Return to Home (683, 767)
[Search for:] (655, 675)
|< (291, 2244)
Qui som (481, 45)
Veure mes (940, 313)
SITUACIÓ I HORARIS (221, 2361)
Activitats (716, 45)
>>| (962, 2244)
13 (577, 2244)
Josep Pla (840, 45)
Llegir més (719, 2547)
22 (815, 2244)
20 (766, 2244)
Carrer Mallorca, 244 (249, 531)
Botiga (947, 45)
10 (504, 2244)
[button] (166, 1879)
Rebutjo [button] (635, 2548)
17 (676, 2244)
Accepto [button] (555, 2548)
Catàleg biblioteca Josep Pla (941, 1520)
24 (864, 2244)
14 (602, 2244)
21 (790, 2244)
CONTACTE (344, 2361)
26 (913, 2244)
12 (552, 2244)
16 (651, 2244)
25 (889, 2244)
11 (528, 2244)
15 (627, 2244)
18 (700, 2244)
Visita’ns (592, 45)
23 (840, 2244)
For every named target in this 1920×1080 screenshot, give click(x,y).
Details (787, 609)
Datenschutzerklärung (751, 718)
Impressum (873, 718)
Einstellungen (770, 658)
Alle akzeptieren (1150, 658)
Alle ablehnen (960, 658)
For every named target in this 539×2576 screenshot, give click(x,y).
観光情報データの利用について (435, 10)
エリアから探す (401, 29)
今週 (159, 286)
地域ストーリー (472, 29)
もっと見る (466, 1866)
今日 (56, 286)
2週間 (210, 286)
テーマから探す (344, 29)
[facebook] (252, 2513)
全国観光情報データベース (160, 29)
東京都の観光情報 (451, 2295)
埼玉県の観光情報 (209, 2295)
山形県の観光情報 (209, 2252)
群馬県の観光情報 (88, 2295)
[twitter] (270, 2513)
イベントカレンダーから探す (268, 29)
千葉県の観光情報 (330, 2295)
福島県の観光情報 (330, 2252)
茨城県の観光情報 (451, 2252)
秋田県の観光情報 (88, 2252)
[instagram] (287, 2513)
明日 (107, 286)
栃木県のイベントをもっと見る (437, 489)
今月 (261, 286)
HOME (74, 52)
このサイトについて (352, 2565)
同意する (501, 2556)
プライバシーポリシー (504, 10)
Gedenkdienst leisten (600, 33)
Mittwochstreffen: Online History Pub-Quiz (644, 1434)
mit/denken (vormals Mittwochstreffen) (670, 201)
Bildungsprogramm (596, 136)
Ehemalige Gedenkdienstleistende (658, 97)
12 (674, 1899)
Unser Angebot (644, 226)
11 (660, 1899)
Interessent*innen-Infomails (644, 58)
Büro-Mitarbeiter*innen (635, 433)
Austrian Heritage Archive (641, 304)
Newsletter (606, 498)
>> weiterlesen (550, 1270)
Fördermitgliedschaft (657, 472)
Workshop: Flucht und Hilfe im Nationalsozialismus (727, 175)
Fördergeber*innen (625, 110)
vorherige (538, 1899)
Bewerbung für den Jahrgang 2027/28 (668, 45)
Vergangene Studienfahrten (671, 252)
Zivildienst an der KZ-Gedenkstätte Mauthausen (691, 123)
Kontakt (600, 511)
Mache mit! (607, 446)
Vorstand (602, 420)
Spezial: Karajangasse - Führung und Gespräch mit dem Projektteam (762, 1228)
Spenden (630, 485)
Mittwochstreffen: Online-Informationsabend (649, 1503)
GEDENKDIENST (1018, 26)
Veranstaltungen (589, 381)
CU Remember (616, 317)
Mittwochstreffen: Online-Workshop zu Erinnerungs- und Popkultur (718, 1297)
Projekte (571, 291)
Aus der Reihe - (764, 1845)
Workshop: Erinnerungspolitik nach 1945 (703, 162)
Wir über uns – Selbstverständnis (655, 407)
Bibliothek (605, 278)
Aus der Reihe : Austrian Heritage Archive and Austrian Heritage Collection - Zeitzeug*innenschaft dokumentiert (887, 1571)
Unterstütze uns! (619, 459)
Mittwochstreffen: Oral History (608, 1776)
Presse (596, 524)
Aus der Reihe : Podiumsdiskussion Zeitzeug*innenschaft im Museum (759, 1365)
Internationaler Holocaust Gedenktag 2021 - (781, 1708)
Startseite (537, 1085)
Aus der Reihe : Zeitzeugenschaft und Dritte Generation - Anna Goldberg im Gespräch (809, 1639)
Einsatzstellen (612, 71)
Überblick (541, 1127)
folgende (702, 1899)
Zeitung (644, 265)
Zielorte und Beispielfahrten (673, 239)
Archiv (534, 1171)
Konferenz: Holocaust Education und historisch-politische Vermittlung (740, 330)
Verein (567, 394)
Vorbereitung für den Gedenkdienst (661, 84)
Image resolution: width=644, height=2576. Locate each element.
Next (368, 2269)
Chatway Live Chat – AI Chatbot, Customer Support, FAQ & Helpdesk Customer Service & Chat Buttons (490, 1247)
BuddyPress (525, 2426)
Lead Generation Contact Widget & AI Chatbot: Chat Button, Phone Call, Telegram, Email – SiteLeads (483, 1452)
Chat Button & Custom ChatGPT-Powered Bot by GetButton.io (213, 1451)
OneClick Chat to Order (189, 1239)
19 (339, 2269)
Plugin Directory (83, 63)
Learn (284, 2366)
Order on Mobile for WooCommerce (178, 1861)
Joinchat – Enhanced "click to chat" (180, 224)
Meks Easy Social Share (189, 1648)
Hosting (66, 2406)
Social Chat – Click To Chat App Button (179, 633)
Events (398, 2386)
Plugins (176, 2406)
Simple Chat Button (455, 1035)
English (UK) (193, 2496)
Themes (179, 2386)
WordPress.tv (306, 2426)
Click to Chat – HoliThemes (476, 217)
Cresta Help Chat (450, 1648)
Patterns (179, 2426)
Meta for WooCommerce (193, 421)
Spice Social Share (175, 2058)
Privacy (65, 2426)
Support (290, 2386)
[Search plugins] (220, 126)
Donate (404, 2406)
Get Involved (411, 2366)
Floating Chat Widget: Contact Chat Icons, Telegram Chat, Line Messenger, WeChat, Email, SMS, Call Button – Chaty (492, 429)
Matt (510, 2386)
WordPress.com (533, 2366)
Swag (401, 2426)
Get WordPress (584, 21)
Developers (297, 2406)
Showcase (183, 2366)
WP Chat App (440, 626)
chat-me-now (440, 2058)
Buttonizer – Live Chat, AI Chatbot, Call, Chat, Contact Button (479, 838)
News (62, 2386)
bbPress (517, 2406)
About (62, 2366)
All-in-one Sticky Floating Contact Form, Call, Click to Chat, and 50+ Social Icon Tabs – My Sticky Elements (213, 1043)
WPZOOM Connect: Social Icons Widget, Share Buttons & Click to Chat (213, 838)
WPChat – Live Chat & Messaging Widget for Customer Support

=== YOUR TASK ===
From the first line of the listing above through the line that contains "22 (815, 2244)", retype every line exactly, and write nothing else.

=== SOLVED EXERCISE ===
Return to Home (683, 767)
[Search for:] (655, 675)
|< (291, 2244)
Qui som (481, 45)
Veure mes (940, 313)
SITUACIÓ I HORARIS (221, 2361)
Activitats (716, 45)
>>| (962, 2244)
13 (577, 2244)
Josep Pla (840, 45)
Llegir més (719, 2547)
22 (815, 2244)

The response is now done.